### Task directions:
Write out the stretch of lines below that begins at the line with "Given: Tap empty" and ends at the line with "718x404 pixels.", including both, exactly as given and nothing more.
[Records for the exercise — start]
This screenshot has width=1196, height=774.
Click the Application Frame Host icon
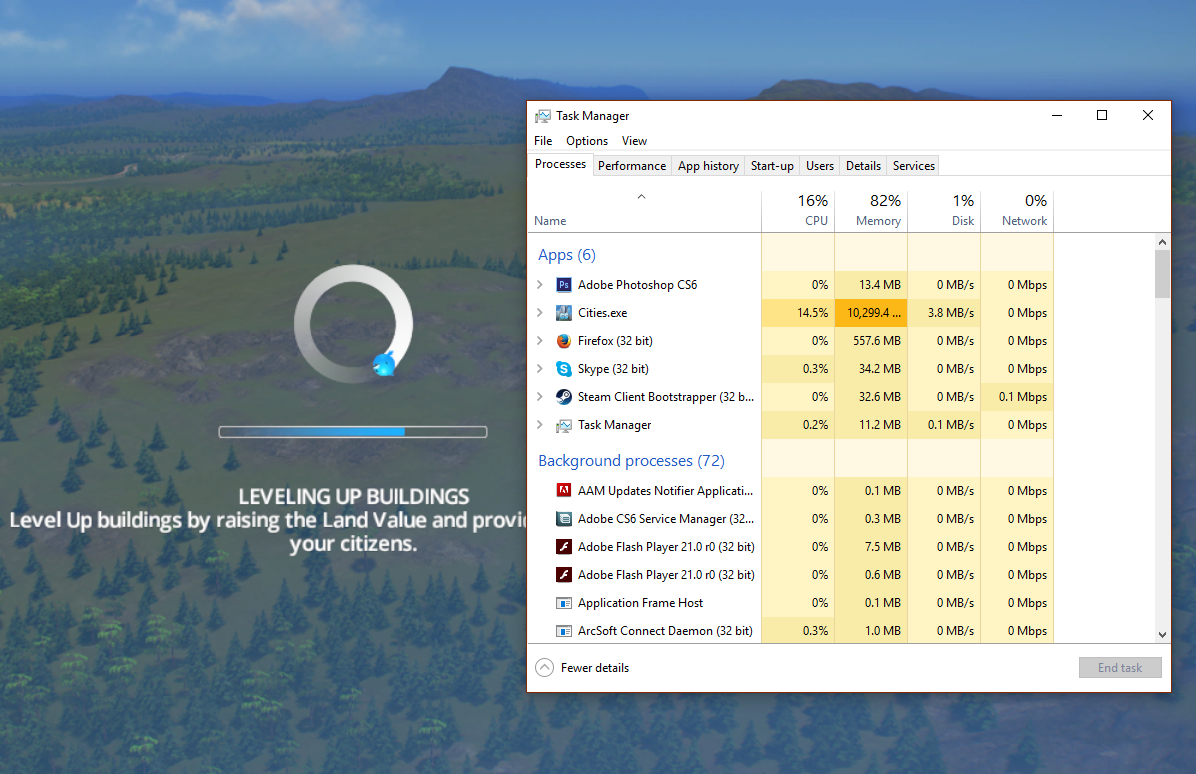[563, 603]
[Records for the exercise — finish]
[Records for the exercise — start]
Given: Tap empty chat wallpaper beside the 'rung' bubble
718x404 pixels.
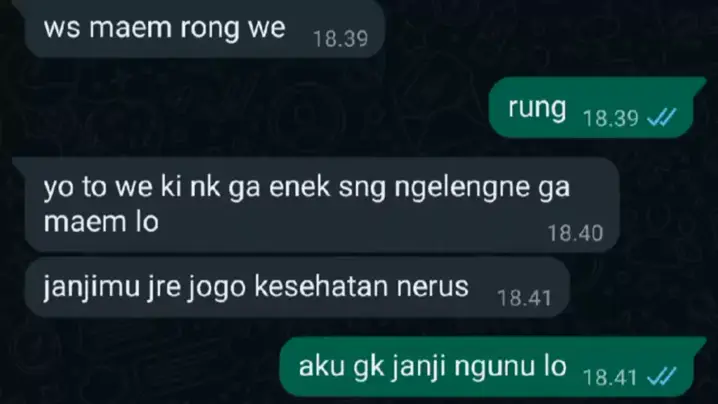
[Records for the exercise — finish]
### Exercise answer:
Given: Tap empty chat wallpaper beside the 'rung' bubble
718x404 pixels.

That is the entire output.